__Data for analysis__
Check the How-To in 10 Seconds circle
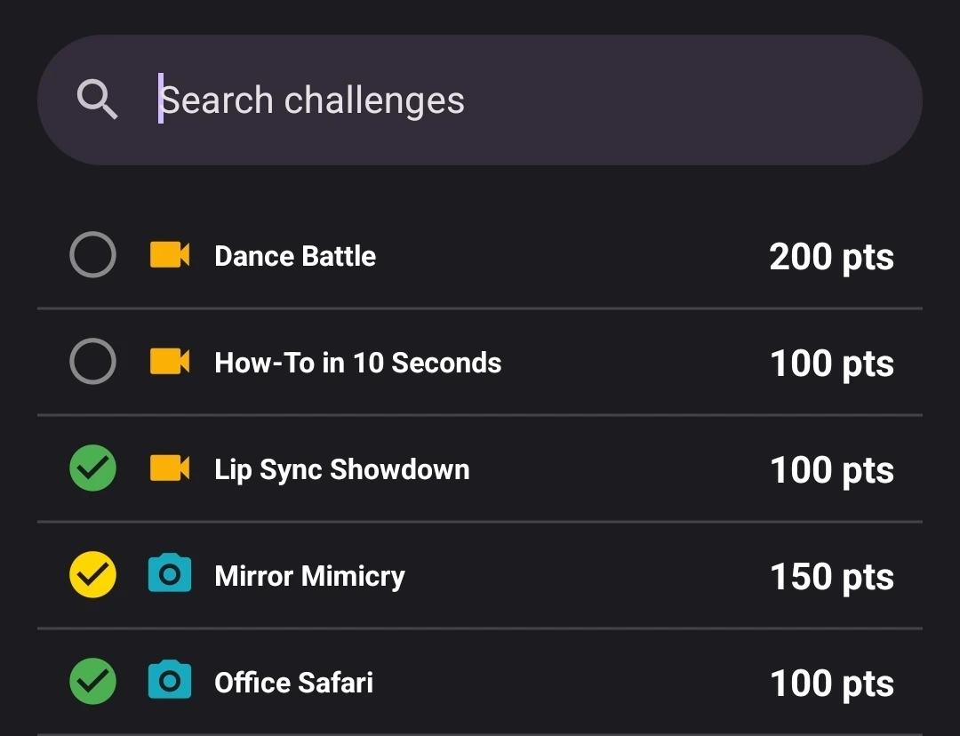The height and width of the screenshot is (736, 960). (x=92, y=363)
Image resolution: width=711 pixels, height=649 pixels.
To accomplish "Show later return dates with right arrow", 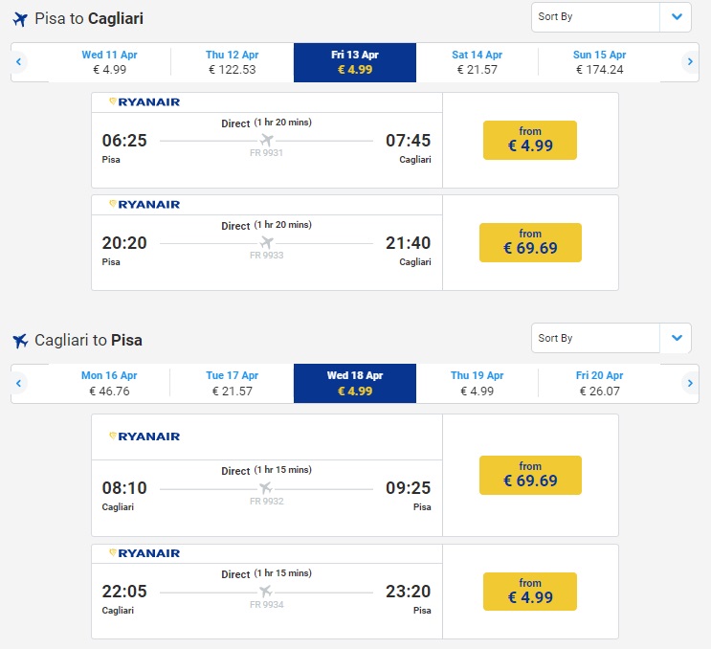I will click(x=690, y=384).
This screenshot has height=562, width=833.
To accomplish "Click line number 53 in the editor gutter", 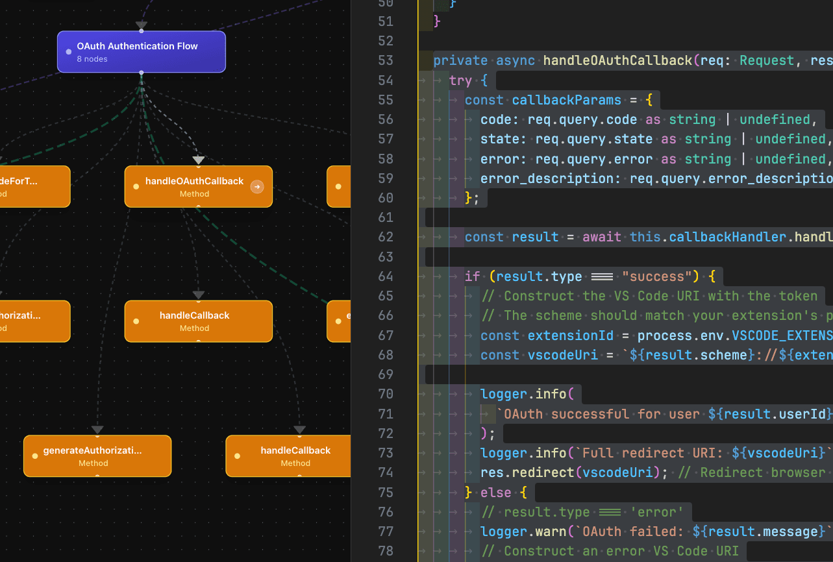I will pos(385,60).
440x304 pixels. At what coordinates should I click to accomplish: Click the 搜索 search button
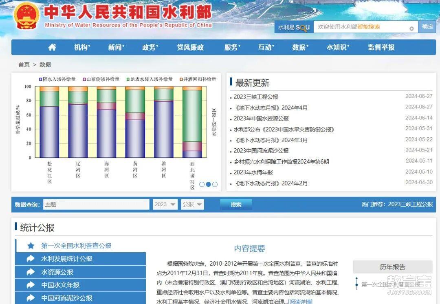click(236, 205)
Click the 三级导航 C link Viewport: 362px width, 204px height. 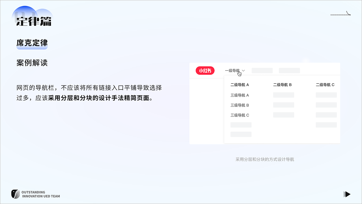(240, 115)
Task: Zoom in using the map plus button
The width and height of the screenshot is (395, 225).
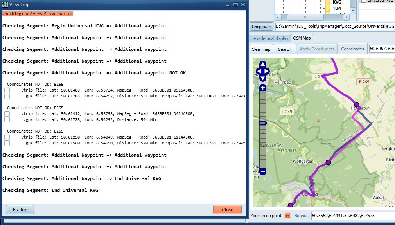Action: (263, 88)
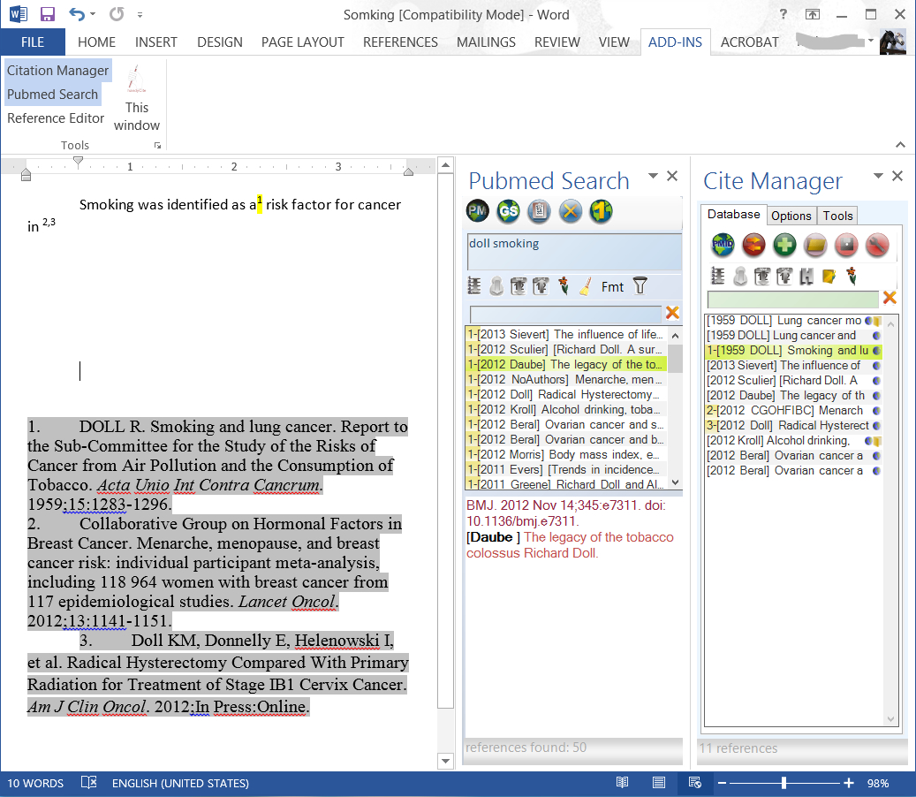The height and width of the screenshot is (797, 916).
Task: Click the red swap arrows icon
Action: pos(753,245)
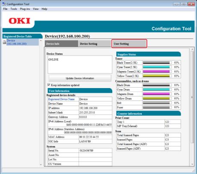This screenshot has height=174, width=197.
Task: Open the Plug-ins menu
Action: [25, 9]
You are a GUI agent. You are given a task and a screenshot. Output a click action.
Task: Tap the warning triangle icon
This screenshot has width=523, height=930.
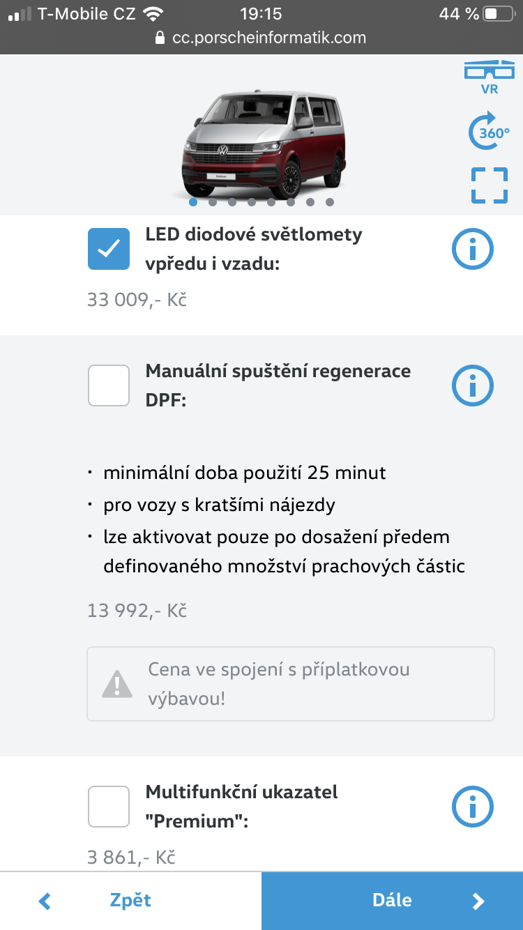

* * *

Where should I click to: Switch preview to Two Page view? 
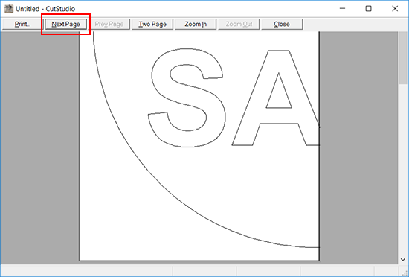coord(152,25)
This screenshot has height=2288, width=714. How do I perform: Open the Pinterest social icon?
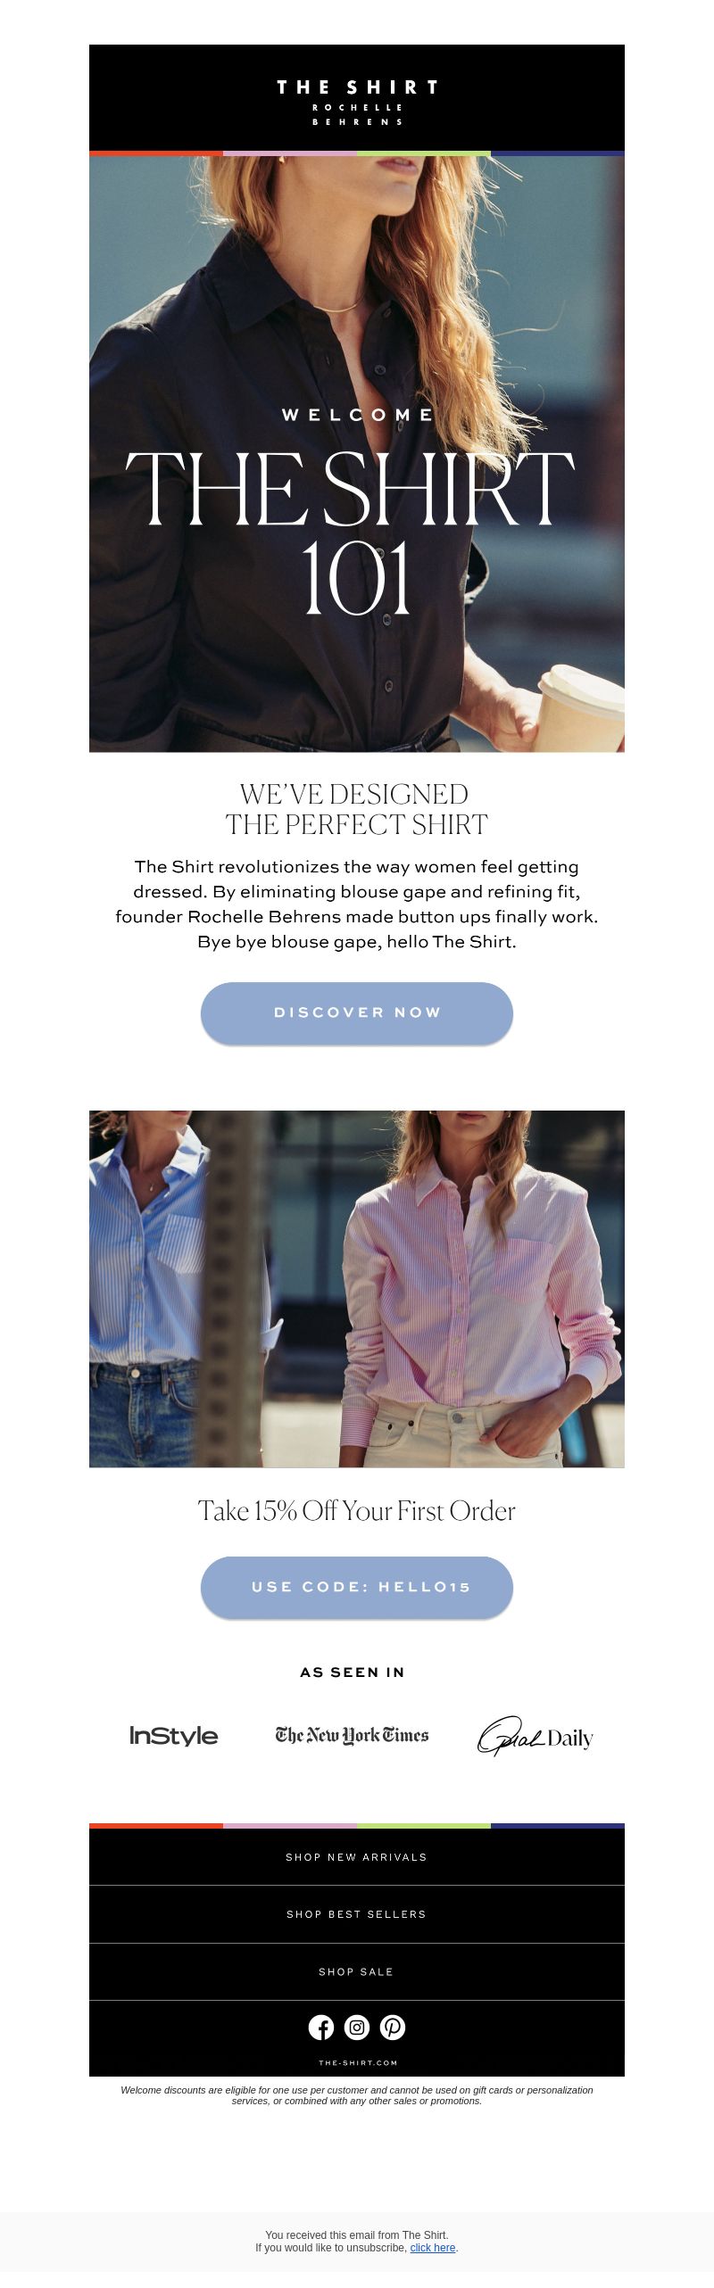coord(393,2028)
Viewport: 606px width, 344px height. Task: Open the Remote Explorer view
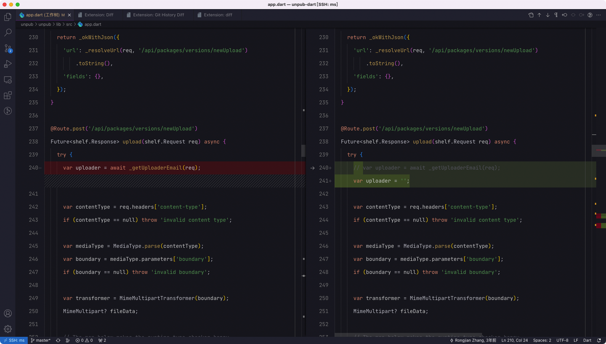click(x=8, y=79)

__What is expected__
Repeat, character for character, the lines of the material above from the line with "Task: Tap the warning triangle icon" through the line with "This screenshot has width=523, height=930.".

__Result__
Task: Tap the warning triangle icon
This screenshot has width=523, height=930.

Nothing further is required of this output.